- [What this task involves]: Return all lines in the material below that contain "computer".

• • • • • • •

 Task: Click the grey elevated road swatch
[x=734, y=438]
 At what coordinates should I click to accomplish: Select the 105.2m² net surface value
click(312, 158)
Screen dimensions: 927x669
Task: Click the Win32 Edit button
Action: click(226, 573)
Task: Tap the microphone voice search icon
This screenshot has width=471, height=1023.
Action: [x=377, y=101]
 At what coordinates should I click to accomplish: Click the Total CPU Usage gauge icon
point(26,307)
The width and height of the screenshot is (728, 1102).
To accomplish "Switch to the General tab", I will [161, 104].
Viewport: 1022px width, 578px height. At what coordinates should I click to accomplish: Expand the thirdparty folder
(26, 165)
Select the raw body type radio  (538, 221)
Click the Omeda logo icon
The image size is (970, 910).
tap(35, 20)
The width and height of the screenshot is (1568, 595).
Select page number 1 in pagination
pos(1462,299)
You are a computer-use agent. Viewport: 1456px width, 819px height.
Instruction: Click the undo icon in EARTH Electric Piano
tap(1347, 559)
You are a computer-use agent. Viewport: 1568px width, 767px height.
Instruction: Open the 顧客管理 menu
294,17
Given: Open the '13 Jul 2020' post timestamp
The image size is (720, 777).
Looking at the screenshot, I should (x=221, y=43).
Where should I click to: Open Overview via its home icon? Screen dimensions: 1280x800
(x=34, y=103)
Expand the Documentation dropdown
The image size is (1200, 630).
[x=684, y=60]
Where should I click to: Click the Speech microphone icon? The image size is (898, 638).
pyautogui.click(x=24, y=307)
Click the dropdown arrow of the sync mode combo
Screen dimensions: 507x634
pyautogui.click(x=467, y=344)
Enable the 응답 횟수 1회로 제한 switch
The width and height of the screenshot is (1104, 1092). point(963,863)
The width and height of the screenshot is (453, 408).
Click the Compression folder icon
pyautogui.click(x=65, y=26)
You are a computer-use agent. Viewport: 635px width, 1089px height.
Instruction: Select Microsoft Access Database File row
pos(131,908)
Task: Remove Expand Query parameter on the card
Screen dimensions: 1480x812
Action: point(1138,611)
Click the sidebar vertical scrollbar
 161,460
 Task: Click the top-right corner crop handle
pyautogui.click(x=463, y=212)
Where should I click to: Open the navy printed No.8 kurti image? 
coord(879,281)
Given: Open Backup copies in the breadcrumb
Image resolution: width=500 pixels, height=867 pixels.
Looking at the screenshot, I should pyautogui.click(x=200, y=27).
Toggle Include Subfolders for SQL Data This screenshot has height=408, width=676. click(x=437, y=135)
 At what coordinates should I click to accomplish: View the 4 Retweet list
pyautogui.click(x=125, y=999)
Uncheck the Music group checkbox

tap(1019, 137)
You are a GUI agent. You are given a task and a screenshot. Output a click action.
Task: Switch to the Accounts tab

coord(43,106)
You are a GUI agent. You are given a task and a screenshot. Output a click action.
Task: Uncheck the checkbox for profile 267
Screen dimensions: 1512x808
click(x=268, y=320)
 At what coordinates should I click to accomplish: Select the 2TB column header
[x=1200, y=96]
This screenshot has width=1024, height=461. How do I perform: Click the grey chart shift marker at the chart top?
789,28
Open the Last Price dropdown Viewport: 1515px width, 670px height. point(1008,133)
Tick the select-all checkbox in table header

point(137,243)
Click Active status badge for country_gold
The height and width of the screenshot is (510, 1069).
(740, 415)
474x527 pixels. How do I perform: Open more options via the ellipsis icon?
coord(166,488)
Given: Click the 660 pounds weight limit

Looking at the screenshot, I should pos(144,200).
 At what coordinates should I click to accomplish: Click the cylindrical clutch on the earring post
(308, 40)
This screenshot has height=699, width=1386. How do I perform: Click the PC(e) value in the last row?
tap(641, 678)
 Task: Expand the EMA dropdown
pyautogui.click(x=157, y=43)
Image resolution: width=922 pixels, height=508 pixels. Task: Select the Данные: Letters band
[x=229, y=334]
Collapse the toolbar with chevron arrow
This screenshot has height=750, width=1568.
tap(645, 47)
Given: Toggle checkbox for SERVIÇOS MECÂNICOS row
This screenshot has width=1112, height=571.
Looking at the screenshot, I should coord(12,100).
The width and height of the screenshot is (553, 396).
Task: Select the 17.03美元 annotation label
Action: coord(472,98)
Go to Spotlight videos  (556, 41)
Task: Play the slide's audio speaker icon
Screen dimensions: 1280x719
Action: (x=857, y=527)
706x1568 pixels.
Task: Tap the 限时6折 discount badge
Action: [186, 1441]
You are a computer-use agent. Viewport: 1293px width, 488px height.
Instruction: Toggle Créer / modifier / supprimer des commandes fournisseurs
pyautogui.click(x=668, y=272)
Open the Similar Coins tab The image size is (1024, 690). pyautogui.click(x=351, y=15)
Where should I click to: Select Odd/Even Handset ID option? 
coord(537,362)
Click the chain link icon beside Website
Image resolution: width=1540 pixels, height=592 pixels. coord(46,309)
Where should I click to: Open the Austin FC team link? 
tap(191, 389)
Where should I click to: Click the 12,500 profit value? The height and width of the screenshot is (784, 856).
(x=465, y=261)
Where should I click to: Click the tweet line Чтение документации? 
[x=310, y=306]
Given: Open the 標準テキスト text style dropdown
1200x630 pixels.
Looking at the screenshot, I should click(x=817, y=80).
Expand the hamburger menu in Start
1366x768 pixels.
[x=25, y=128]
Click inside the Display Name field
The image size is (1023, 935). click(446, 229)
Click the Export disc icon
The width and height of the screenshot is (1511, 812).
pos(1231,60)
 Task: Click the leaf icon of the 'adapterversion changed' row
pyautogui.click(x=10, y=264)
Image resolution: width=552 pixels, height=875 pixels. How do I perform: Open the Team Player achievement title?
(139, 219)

• • • • • • •

- [Answer area]:
You are a computer-use agent. Viewport: 1456px width, 819px height.
You are a computer-use agent. Viewport: 1568px width, 767px height.
You are a computer-use agent. Viewport: 635px width, 1089px height.
You are a computer-use agent. Viewport: 1293px width, 488px height.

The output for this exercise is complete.